昼暮れアパート〜ふたりは、いとこ〜
風間を大事にする。大事にするから。ウチは風間が大切やから。
やり直しなんていらんねん。だってウチは風間を選ぶから。選ぶとかそんなんエラそうやけど、でも、風間の気持ちを絶対に裏切ったりせぇへんから。
やから────
「かざ──」
「…なんで言わへんの」
風間の声に、目を見開いた。
こつん、て。おでこくっつけて風間が笑う。
泣きそうな顔で、笑う。
「〜まさるくんが好きやって、ごめんってなんで言わへんねん…!!」
「──────っ、」
涙が出るんは、後ろめたいからか、苦しいからか。
どうしようもなく、切ないからか。
「…優子、前に言うてくれたよな。
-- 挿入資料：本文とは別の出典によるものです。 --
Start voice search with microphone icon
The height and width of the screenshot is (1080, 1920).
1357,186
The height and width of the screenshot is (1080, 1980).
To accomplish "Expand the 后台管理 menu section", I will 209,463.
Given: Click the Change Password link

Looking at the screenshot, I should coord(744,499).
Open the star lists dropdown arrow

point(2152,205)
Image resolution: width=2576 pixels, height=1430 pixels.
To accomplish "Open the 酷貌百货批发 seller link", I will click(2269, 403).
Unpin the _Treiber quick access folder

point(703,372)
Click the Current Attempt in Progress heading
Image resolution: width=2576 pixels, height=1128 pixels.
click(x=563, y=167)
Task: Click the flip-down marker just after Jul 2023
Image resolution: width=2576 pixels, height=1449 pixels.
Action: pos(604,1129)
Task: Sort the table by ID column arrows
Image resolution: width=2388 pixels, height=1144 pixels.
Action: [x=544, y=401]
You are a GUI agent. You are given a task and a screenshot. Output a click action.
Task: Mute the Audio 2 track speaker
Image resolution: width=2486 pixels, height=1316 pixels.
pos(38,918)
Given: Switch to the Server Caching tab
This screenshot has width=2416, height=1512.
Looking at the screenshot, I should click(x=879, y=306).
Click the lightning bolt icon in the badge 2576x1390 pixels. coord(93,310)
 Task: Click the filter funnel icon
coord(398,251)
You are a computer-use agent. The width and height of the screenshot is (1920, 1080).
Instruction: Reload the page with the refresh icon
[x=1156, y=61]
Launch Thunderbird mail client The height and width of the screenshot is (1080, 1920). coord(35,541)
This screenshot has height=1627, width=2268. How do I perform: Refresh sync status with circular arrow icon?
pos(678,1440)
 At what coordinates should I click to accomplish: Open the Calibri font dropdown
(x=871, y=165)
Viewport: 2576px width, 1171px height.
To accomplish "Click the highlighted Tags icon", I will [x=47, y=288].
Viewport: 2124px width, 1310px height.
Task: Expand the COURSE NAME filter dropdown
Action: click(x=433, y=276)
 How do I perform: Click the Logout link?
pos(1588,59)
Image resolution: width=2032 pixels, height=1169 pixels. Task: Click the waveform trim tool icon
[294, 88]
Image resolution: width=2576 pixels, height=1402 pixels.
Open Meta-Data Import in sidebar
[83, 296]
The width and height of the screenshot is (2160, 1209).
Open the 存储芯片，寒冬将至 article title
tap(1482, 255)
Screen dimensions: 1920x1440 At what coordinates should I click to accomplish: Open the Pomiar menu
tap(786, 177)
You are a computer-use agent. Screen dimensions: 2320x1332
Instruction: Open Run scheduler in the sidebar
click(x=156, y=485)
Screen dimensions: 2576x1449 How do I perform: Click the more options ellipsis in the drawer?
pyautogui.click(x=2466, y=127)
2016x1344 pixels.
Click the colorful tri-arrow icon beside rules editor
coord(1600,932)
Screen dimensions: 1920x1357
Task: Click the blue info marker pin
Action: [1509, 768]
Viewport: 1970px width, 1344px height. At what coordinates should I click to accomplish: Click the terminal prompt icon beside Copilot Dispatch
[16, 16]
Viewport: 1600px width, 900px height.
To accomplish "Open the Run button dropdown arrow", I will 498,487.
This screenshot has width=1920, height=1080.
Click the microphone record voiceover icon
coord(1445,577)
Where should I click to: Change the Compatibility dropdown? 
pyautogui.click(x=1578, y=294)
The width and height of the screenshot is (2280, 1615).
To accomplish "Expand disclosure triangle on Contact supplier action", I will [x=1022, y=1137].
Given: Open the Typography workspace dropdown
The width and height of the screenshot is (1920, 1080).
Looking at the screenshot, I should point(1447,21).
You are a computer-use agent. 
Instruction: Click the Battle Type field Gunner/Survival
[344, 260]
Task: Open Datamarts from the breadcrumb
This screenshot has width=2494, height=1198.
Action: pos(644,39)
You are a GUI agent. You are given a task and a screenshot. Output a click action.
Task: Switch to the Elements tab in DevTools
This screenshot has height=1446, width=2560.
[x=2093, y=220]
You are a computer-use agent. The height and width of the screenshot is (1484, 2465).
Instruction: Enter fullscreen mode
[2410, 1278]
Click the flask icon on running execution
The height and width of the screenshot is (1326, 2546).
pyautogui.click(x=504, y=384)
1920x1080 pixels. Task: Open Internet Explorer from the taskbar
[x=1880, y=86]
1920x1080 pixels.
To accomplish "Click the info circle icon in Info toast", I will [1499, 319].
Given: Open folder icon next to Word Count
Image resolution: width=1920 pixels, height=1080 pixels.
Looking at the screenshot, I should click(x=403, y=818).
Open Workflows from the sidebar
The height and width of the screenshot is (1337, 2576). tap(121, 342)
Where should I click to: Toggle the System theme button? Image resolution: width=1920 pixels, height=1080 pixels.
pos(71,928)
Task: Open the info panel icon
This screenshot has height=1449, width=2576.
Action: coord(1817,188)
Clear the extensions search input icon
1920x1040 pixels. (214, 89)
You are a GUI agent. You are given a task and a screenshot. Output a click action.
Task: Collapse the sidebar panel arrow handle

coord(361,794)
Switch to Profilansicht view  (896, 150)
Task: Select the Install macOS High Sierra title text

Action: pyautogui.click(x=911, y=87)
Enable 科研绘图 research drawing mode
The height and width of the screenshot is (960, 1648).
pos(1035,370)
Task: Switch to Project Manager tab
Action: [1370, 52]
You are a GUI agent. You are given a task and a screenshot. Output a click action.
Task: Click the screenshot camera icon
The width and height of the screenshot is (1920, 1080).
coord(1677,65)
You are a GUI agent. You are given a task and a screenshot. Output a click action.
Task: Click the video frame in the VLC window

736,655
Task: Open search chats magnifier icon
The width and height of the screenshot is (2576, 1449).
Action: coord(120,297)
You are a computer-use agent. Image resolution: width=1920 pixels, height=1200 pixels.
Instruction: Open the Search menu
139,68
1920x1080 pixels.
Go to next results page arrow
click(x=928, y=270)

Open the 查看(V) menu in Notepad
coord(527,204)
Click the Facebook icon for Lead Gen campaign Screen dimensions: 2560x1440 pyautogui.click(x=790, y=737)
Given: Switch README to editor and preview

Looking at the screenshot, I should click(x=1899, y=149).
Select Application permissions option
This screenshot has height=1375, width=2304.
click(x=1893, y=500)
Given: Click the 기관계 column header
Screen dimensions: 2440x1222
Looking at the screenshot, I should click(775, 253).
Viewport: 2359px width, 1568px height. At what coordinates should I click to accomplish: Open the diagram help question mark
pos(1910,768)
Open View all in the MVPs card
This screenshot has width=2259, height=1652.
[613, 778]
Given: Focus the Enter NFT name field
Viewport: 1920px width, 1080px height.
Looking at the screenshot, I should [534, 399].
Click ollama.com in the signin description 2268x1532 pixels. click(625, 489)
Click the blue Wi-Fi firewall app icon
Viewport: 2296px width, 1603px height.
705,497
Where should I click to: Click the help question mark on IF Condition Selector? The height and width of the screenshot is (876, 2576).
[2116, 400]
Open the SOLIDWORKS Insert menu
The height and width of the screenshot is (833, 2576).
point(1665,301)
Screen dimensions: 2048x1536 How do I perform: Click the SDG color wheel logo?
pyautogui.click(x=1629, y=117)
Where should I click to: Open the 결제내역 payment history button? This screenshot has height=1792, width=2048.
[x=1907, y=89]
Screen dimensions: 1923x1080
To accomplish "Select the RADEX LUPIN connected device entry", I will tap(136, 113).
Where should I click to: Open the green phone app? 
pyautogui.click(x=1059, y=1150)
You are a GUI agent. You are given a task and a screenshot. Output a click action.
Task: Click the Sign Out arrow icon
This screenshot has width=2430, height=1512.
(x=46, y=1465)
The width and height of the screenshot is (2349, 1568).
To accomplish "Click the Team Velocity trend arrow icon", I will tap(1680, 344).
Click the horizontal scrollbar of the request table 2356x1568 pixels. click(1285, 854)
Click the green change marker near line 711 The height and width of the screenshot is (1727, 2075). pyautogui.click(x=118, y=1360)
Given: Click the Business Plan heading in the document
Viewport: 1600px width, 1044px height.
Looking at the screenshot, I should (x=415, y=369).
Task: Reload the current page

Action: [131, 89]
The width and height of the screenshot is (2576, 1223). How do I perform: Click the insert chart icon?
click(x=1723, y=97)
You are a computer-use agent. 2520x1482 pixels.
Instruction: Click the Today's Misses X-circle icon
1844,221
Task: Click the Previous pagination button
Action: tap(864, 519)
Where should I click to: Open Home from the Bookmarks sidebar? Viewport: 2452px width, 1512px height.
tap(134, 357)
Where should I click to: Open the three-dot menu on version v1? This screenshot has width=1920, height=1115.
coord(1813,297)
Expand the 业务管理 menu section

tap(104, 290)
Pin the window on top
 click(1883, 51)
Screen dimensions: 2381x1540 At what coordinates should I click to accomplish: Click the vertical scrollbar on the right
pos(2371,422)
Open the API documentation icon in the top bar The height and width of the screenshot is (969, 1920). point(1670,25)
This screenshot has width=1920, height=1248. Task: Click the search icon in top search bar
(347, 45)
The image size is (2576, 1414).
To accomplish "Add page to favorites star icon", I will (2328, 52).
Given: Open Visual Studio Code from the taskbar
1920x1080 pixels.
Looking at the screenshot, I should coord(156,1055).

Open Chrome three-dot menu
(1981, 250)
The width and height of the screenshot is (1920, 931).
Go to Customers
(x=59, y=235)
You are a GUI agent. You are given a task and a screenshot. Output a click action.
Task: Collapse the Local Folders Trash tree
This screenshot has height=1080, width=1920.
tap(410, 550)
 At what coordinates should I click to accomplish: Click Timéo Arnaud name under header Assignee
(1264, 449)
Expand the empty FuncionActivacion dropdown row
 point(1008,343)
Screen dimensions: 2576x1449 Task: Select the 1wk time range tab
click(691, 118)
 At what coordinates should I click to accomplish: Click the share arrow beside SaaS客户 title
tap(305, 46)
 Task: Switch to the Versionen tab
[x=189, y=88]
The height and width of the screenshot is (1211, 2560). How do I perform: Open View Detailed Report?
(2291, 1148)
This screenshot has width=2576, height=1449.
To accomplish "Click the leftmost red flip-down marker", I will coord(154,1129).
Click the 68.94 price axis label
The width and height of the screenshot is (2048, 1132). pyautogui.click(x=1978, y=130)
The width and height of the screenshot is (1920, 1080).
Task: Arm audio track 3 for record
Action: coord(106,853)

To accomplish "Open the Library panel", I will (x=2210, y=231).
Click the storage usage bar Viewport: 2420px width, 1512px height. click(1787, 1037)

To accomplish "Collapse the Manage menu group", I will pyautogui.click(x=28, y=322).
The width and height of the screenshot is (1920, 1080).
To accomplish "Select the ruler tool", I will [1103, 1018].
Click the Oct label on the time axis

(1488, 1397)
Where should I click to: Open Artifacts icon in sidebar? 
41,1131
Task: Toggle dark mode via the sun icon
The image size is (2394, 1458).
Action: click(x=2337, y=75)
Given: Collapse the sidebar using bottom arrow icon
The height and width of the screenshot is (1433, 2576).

俺に本音ゆうてほしいって。気持ち押し込めてほしないって」
「………」
「…優子が押さえつけててどうすんねん」
泣き笑いの風間は、わしゃわしゃーってウチの髪を撫でる。
ボロっボロ落ちる涙が、浴衣の柄に余計な水玉を増やす。
「優子なぁ…っ、好きやーって言うてんねん。口に出さんでもなぁ、体全部でそう言うてんねん…っ!!」
風間の言葉が、重みをもってぶつかる。
好きやない、好きやない、好きやない。何千何万回唱えても、塗り込めへんかった本心。